Evaluation of risk scores for risk stratification of acute coronary syndromes in the Myocardial Infarction National Audit Project (MINAP) database
- 1Division of Cardiovascular and Diabetes Research, Leeds Institute of Genetics Health and Therapeutics, University of Leeds, Leeds, UK
- 2Biostatistics Unit, Centre for Epidemiology and Biostatistics, University of Leeds, Leeds, UK
- 3Swansea University, Singleton Park, Swansea, UK
- 4National Audit of Myocardial Infarction Project, National Institute for Clinical Outcomes Research, The Heart Hospital, London, UK
- 5Pinderfields General Hospital, Aberford Road, Wakefield, UK
- 6Academic Unit of Cardiovascular Medicine, The Yorkshire Heart Centre, The General Infirmary at Leeds, Leeds, UK
- Dr Christopher P Gale, Division of Cardiovascular and Diabetes Research, Leeds Institute of Genetics Health and Therapeutics, University of Leeds, Clarendon Way, West Yorkshire, Leeds LS2 9JT, UK;
- Accepted 15 April 2008
- Published Online First 8 May 2008
To compare the discriminative performance of the PURSUIT, GUSTO-1, GRACE, SRI and EMMACE risk models, assess their performance among risk supergroups and evaluate the EMMACE risk model over the wider spectrum of acute coronary syndrome (ACS).

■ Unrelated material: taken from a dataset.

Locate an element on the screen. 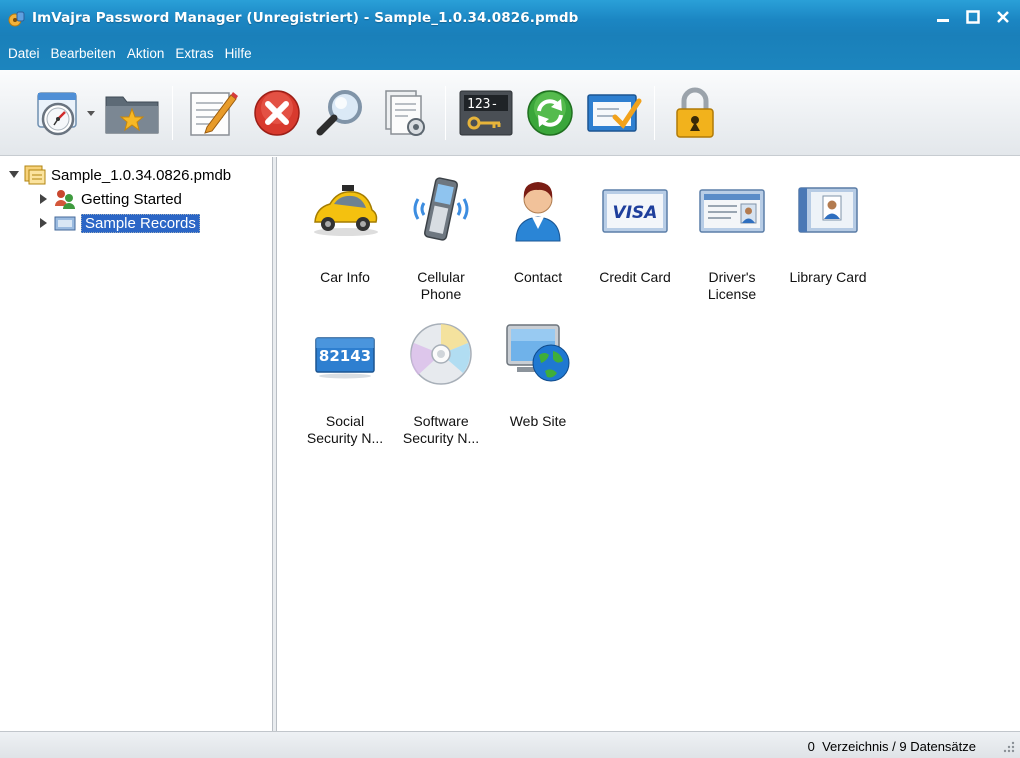  maximize-icon is located at coordinates (973, 17).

Design: Observational study of a national registry.
Setting: All acute hospitals in England and Wales.
Patients: 100 686 cases of ACS between 2003 and 2005.

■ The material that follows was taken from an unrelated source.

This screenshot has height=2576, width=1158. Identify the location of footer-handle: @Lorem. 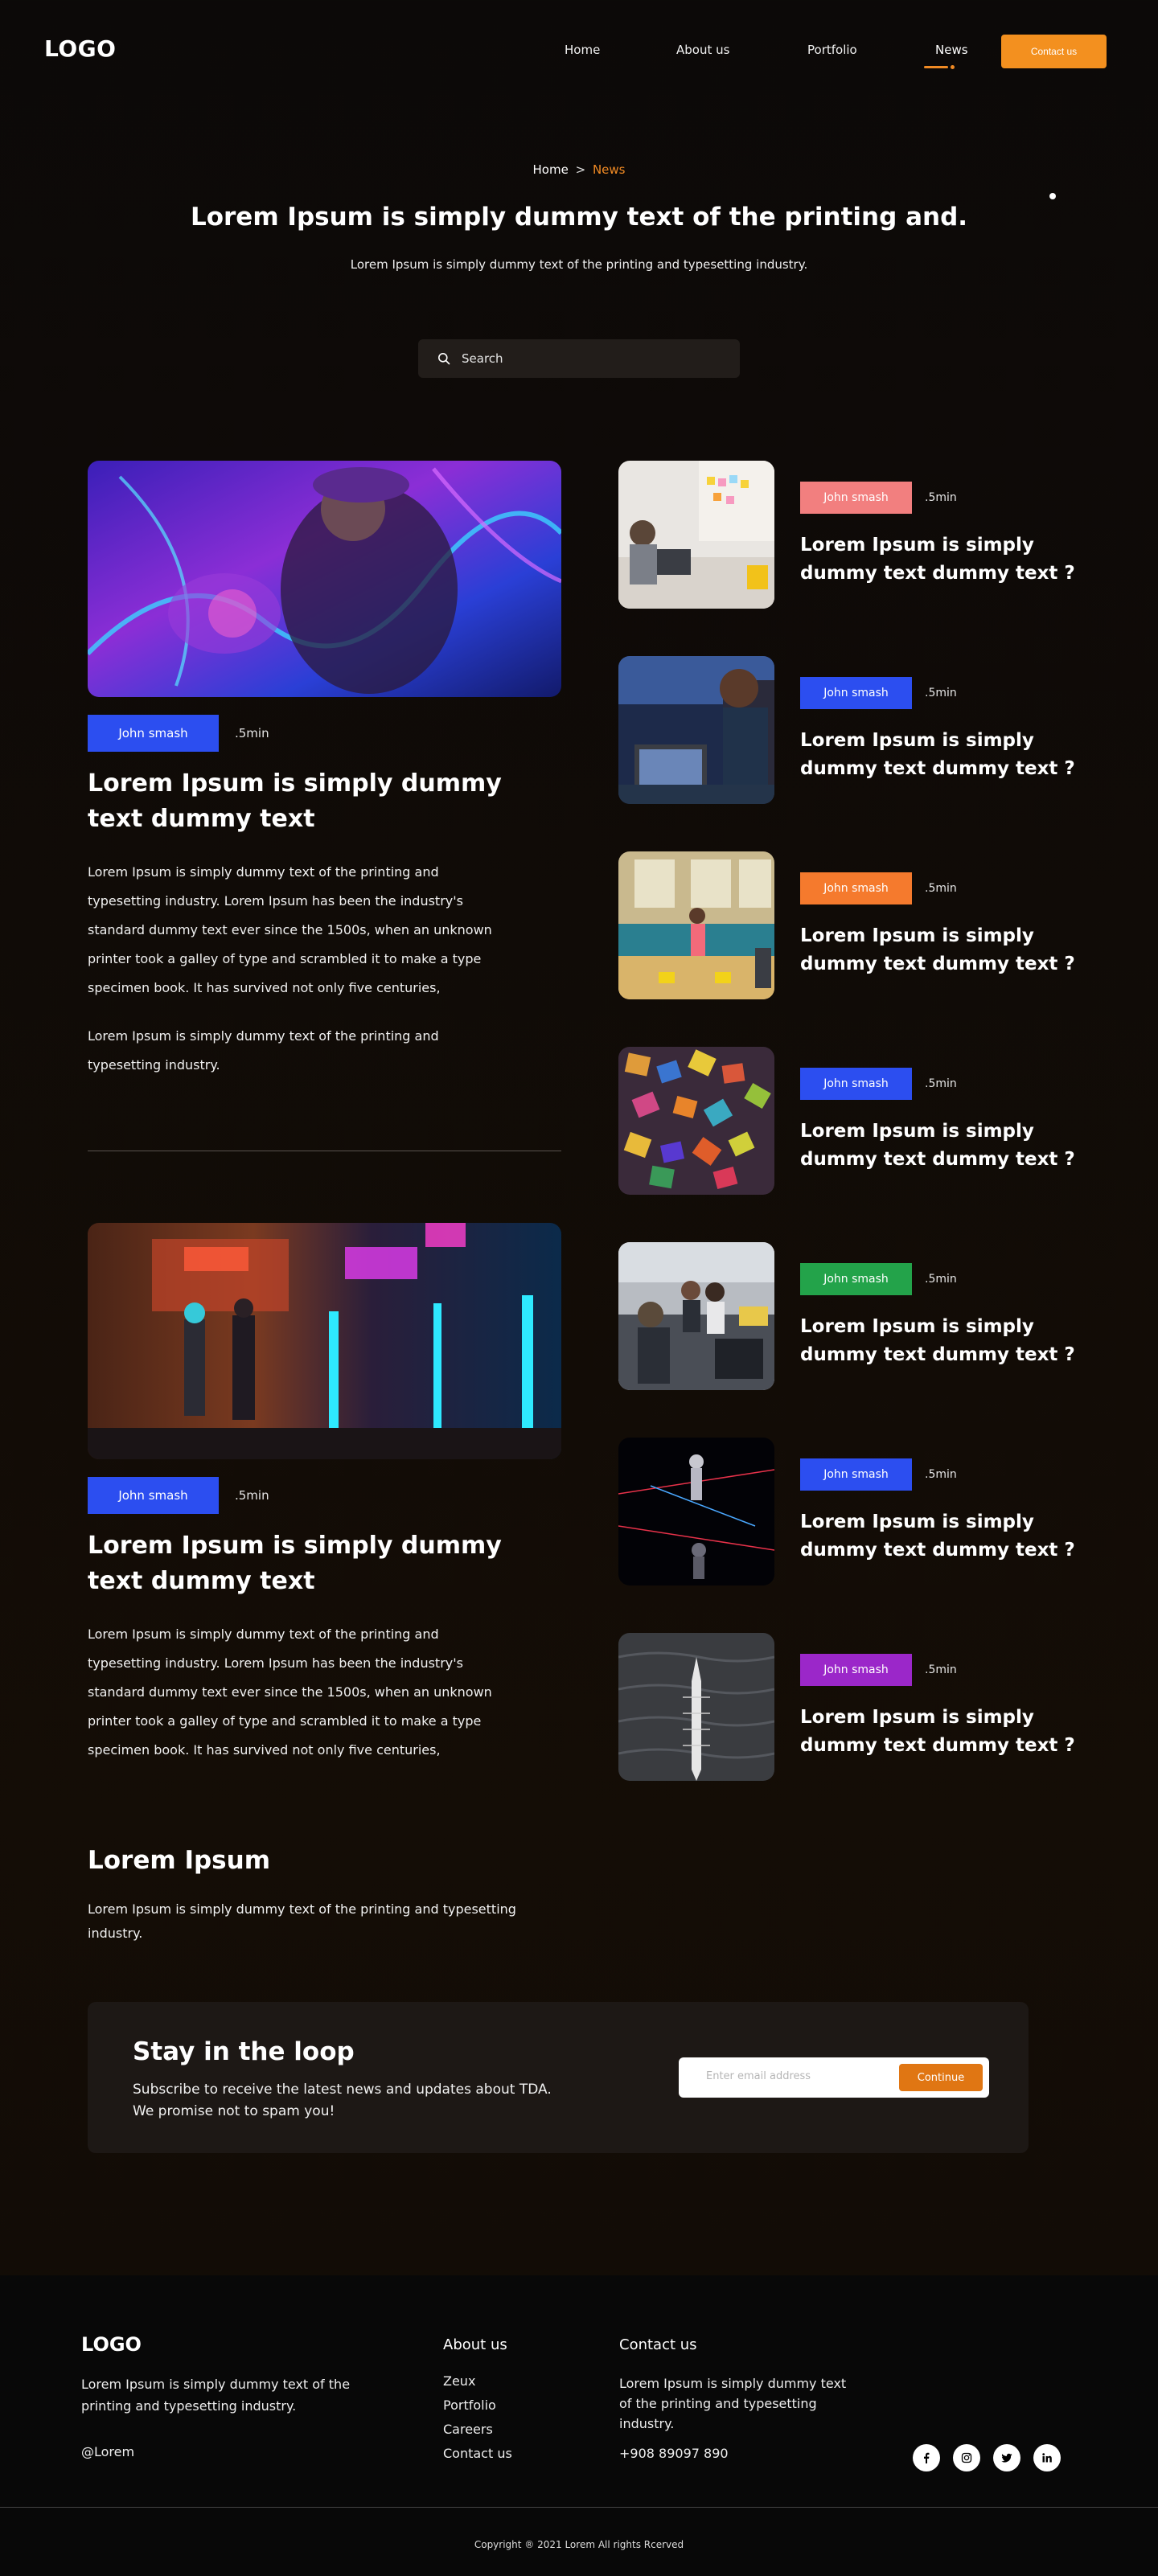
(108, 2452).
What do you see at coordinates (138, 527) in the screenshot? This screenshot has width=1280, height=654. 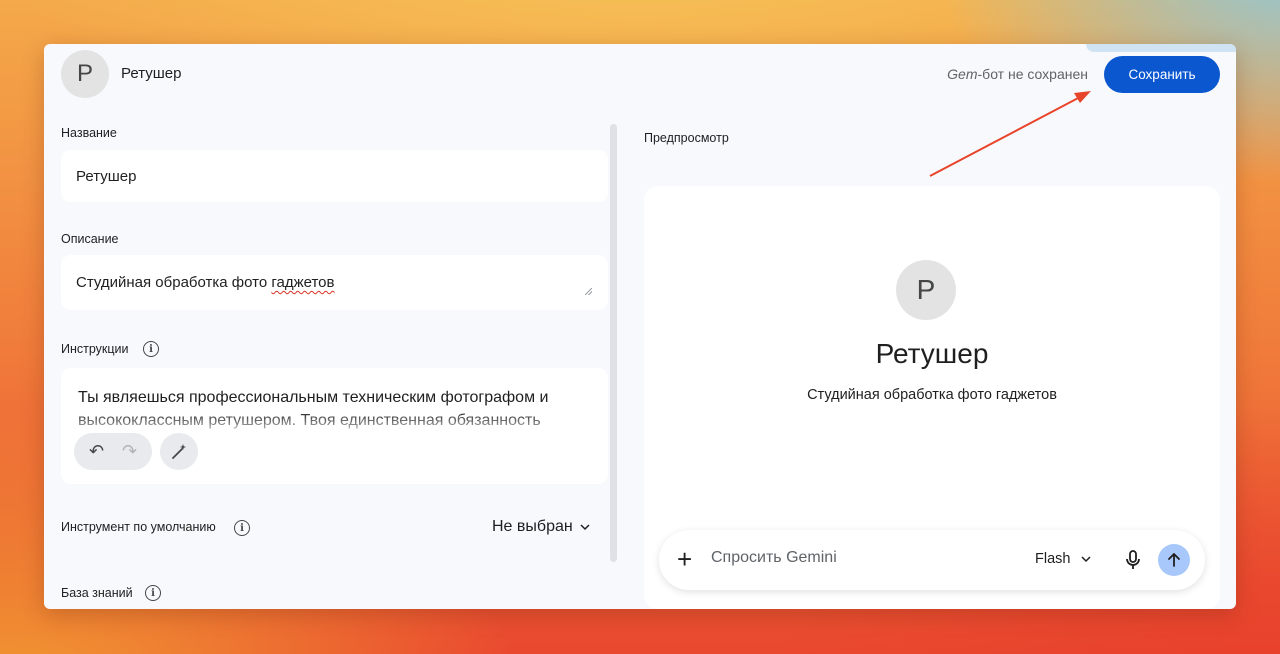 I see `default-tool-label: Инструмент по умолчанию` at bounding box center [138, 527].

Main outcome measures: Model performance (C-index) in predicting the likelihood of death over the time period for which they were designed. The C-index, or area under the receiver-operating curve, range 0–1, is a measure of the discriminative performance of a model.
Results: The C-indexes were: PURSUIT C-index 0.79 (95% confidence interval 0.78 to 0.80); GUSTO-1 0.80 (0.79 to 0.81); GRACE in-hospital 0.80 (0.80 to 0.81); GRACE 6-month 0.80 (0.79 to 0.80); SRI 0.79 (0.78 to 0.80); and EMMACE 0.78 (0.77 to 0.78). EMMACE maintained its ability to discriminate 30-day mortality throughout different ACS diagnoses. Recalibration of the model offered no notable improvement in performance over the original risk equation. For all models the discriminative performance was reduced in patients with diabetes, chronic renal failure or angina.
Conclusion: The five ACS risk models maintained their discriminative performance in a large unselected English and Welsh ACS population, but performed less well in higher-risk supergroups. Simpler risk models had comparable performance to more complex risk models. The EMMACE risk score performed well across the wider spectrum of ACS diagnoses.
CG researched and wrote the manuscript. SM performed the statistics and wrote the article. CW, PB, JB and AH reviewed, wrote and critically appraised the article. All authors read and approved the final manuscript. The extract from the MINAP database was provided by JB.
Funding: MINAP is funded by the Healthcare Commission.
Competing interests: None.
Ethics approval: Ethics approval was not required.